Tillering is a major determinant of rice plant architecture and grain yield. Here, we report that depletion of rice OsNRPD1a and OsNRPD1b, two orthologs of the largest subunit of RNA polymerase IV, leads to a high-tillering phenotype, in addition to dwarfism and smaller panicles. OsNRPD1a and OsNRPD1b are required for the production of 24-nt small interfering RNAs that direct DNA methylation at transposable elements (TEs) including miniature inverted-repeat TEs (MITEs). Interestingly, many genes are regulated either positively or negatively by TE methylation. Among them, OsMIR156d and OsMIR156j, which promote rice tillering, are repressed by CHH methylation at two MITEs in the promoters. By contrast, D14, which suppresses rice tillering, is activated by CHH methylation at an MITE in its downstream. Our findings reveal regulation of rice tillering by RNA-directed DNA methylation at MITEs and provide potential targets for agronomic trait enhancement through epigenome editing.
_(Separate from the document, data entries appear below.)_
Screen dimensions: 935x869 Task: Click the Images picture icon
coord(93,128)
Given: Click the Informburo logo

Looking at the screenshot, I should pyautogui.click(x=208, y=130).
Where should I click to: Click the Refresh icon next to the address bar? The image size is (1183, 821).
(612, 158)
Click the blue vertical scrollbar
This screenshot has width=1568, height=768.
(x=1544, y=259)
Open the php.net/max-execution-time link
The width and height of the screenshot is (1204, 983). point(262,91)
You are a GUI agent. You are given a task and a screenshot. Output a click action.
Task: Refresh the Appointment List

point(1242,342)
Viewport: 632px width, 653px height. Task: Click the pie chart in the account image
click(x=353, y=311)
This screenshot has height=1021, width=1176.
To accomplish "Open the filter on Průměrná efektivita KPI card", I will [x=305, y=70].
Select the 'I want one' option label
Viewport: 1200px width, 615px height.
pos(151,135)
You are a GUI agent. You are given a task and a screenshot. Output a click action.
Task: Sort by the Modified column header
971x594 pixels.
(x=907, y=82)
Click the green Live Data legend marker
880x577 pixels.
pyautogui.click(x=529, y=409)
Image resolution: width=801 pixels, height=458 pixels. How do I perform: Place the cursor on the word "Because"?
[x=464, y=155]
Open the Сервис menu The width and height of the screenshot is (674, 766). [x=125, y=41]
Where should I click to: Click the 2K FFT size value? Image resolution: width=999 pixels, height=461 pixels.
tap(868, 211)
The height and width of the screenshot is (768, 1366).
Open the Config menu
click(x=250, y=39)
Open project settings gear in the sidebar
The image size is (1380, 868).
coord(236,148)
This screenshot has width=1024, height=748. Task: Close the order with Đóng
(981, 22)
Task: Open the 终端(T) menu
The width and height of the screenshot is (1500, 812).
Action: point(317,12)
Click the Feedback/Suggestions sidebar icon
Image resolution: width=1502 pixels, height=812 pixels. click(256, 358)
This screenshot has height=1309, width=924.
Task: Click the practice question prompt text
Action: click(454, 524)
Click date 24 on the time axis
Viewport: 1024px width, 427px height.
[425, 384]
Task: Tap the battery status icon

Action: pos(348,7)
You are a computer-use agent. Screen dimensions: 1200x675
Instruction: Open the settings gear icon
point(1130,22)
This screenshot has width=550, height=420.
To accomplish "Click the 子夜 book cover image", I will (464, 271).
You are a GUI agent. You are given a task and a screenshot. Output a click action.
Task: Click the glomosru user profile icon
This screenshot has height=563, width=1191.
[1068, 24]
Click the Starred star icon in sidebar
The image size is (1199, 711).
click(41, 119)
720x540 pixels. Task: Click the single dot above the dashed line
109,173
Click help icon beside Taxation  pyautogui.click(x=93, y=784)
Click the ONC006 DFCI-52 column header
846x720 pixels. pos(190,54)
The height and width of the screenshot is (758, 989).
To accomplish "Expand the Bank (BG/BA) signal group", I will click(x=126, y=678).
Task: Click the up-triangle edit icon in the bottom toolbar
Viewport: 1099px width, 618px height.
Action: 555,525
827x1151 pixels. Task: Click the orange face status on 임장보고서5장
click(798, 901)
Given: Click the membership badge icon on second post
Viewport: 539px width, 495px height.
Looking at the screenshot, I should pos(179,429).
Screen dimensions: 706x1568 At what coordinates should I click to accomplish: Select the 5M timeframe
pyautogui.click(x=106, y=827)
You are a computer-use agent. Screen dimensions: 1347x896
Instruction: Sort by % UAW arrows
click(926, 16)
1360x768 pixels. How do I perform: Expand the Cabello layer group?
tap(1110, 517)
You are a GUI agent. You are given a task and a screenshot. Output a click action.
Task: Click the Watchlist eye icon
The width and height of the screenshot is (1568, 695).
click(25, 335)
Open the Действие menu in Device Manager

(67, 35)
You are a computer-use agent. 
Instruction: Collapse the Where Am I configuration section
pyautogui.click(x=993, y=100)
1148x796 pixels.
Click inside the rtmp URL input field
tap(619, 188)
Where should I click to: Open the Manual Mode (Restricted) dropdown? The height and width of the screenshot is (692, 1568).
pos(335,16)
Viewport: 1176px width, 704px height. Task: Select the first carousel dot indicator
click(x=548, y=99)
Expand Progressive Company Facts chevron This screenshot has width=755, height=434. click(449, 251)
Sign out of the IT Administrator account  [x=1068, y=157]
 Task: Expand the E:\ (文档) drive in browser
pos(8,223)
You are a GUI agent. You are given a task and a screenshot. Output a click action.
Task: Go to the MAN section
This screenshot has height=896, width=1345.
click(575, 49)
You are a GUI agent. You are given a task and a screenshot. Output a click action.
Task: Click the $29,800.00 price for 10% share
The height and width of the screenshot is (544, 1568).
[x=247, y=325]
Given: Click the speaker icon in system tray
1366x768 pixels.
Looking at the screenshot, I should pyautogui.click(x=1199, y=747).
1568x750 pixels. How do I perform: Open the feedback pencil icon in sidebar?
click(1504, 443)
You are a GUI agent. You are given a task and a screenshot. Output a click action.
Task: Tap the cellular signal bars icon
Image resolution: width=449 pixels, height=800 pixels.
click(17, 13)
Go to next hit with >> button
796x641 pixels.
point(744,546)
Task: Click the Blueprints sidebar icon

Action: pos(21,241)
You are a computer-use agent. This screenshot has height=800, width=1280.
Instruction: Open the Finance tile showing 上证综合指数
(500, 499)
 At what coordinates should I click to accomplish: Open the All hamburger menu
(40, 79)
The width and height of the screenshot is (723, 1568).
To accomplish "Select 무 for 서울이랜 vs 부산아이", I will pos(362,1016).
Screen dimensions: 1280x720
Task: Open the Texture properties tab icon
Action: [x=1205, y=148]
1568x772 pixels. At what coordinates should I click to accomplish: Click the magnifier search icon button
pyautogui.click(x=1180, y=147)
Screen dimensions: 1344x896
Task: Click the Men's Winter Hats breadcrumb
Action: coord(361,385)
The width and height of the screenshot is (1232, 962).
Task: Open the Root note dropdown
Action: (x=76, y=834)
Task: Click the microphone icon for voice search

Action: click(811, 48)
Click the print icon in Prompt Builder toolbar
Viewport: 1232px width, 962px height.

分iller是决定水稻植株结构和谷物产量的主要因素。在这里，我们报道说，水稻矮化OsNRPD1a和OsNRPD1b是RNA聚合酶IV的最大亚基的两个直系同源基因，除了矮化和较小的穗外，还导致了高分iller的表型。OsNRPD1a和OsNRPD1b是生产24 nt小干扰RNA所必需的，这些小RNA指导DNA甲基化到包括微型反向重复TEs（MITEs）在内的转座因子（TEs）上。有趣的是，许多基因受到TE甲基化的正调控或负调控。其中，促进水稻分till的OsMIR156d和OsMIR156j被启动子中两个MITE处的CHH甲基化所抑制。相比之下，D14CHH甲基化在其下游的MITE处激活，从而抑制水稻分till。我们的发现揭示了MITE处RNA定向DNA甲基化对水稻分till的调控，并为通过表观基因组编辑提高农艺性状提供了潜在的靶标。